Yunanistanlı kent kralı Odisseus’un sarayı; onun dul kaldığını sandıkları karısı kraliçe Penelopeya’yla evlenmek isteyen şımarık damat adaylarıyla kaynaşıyordu...
Savaş yorgunu Odisseus; yirmi yıl sonra Troya’dan dönünce, kendi sarayına bir dilenci kılığında sığındı. Ve onun kral Odisseus olduğunu da yalnızca yeniyetme oğlu Telemahos biliyordu...
Öğle yemeği sırasında kraliçe Penelopeya’yla evlenmek isteyen arsız egemenlerden biri, kocaman bir kemik parçasını fırlatıp büyük bir şangırtıyla Odisseus’un önündeki sofrayı devirdi!

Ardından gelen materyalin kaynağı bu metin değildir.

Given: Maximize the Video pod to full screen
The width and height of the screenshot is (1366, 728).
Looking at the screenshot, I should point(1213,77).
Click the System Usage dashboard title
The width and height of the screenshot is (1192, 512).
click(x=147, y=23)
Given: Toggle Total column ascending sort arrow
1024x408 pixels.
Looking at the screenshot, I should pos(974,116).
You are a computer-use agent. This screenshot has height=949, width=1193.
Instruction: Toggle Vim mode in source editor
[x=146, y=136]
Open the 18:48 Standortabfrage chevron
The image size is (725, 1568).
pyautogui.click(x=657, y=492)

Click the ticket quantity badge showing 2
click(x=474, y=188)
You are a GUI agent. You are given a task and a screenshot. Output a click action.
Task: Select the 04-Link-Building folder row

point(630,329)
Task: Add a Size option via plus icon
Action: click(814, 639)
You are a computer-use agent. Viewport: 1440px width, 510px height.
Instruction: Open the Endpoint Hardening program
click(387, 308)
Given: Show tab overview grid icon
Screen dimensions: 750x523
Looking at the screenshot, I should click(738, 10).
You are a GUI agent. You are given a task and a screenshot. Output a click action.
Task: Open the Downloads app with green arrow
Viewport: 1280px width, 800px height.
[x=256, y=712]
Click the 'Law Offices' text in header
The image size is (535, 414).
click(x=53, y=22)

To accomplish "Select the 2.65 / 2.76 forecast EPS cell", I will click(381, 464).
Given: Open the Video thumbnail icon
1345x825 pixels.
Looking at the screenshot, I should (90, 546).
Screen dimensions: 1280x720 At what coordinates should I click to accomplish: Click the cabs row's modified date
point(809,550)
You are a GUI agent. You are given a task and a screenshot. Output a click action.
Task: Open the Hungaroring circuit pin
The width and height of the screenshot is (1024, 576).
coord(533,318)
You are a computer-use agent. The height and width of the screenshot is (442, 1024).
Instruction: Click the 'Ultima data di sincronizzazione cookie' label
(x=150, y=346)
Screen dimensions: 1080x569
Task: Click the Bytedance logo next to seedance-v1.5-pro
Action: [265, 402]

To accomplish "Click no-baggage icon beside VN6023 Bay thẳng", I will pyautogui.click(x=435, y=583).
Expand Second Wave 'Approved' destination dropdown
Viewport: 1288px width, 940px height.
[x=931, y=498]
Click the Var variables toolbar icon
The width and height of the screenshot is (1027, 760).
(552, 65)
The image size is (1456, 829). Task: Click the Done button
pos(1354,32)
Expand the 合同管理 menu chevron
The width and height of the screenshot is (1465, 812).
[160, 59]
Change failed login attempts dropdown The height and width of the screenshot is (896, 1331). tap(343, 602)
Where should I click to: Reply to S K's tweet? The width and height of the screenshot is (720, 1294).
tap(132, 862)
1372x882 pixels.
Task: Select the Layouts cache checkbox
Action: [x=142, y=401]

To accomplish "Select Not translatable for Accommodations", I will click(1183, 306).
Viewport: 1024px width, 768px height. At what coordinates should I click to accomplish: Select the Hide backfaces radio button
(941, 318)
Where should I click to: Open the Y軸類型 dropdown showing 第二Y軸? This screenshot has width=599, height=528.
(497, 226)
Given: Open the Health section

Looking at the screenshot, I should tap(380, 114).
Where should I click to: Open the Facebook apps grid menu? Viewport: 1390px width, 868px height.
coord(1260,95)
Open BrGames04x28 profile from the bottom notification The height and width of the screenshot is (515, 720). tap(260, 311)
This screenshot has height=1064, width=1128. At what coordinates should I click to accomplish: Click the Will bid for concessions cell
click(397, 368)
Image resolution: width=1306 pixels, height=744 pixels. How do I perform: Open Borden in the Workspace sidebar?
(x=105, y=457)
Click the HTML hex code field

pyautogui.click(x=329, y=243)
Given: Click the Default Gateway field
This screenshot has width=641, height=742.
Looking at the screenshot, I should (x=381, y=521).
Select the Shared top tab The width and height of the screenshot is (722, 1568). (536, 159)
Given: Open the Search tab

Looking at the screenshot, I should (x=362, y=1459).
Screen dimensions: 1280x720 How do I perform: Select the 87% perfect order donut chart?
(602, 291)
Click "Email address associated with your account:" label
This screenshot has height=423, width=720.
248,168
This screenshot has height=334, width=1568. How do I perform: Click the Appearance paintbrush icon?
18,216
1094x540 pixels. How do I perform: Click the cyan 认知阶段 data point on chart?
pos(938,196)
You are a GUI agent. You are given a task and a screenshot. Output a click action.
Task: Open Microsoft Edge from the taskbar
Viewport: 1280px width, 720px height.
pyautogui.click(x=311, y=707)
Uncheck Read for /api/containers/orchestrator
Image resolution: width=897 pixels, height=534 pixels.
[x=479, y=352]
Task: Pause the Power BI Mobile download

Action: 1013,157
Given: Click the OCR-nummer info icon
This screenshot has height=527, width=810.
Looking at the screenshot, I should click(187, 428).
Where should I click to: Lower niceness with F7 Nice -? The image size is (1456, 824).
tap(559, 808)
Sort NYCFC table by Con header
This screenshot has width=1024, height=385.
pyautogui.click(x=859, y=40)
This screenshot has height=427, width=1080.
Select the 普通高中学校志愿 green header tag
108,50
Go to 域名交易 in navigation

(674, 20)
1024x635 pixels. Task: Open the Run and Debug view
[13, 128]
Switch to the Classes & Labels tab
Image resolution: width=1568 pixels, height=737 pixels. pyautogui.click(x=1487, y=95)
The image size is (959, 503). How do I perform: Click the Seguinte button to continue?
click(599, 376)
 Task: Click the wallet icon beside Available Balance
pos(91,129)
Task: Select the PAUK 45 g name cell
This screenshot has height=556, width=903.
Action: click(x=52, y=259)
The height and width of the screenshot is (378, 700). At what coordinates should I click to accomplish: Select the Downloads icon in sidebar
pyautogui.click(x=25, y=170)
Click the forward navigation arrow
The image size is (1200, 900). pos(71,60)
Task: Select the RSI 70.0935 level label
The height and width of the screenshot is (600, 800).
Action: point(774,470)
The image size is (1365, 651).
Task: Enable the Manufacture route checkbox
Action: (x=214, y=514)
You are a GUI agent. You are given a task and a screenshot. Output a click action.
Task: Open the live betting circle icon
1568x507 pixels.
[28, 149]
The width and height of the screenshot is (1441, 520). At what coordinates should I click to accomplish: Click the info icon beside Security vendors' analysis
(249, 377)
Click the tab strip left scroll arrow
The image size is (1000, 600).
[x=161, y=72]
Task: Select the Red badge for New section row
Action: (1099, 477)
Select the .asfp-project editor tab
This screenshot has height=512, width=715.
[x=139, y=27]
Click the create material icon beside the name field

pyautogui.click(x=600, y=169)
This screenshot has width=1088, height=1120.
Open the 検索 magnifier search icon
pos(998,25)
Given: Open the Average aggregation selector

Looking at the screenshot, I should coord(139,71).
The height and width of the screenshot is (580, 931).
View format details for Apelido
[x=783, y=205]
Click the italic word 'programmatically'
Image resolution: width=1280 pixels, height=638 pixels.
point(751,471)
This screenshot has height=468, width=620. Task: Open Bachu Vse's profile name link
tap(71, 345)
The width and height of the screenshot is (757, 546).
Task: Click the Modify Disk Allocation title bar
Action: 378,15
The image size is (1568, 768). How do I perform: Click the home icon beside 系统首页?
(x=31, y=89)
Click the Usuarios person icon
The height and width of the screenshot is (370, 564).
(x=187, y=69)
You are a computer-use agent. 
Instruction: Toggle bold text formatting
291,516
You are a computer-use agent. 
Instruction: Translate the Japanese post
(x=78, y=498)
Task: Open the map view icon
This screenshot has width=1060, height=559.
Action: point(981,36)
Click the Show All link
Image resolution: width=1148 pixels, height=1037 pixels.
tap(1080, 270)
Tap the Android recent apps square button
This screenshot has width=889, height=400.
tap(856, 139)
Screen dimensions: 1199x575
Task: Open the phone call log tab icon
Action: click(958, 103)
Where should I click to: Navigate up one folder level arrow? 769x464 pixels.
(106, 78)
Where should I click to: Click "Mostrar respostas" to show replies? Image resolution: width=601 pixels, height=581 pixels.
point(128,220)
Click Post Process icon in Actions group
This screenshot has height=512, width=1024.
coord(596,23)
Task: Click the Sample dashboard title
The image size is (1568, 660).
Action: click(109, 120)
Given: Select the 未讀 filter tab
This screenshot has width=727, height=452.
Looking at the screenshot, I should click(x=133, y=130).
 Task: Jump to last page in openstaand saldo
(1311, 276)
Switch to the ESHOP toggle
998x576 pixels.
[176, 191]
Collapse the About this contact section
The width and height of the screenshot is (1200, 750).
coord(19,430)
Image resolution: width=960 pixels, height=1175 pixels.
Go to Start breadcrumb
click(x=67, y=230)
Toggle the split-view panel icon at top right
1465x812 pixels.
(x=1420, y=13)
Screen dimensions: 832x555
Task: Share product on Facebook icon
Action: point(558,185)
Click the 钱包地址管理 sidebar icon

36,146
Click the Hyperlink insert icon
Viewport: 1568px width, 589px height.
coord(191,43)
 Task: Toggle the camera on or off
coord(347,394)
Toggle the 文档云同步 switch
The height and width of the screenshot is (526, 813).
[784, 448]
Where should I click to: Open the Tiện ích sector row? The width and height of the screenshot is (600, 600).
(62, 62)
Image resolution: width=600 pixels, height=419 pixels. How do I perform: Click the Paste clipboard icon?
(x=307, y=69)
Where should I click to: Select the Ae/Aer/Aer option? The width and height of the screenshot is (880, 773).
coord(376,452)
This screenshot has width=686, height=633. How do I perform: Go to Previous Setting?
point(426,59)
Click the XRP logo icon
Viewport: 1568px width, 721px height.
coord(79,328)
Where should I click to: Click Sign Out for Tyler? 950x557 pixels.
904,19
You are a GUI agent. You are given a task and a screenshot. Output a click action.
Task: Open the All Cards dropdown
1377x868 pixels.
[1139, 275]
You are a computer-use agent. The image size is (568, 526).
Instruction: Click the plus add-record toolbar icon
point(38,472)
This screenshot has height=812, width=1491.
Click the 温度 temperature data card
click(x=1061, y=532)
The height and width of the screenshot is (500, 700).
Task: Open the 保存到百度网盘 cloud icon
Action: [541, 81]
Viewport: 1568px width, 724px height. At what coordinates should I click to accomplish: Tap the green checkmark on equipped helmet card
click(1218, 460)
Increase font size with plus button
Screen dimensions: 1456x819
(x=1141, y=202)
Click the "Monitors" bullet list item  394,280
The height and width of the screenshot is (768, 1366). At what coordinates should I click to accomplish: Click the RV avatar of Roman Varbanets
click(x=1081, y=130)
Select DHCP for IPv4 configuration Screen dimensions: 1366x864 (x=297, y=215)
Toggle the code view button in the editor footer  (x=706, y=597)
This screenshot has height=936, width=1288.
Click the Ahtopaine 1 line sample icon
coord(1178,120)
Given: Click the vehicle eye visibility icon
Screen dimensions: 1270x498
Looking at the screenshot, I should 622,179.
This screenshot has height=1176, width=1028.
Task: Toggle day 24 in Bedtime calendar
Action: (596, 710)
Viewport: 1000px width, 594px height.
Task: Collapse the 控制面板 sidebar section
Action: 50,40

BİRAZ GEÇMİŞİNİ ANIMSADI ODİSSEUS

Bu olay üzerine Odisseus, hemen yanına gelen oğlu Telemahos’a; “Bu herifin yaptığına sakın aldırma güzel oğlum, nasıl olsa hesabını verecekler!” dedi. “Bak bu olay bana neler anımsattı, kısaca anlatayım” diye birkaç serüvenini kısaca anlatmaya başladı.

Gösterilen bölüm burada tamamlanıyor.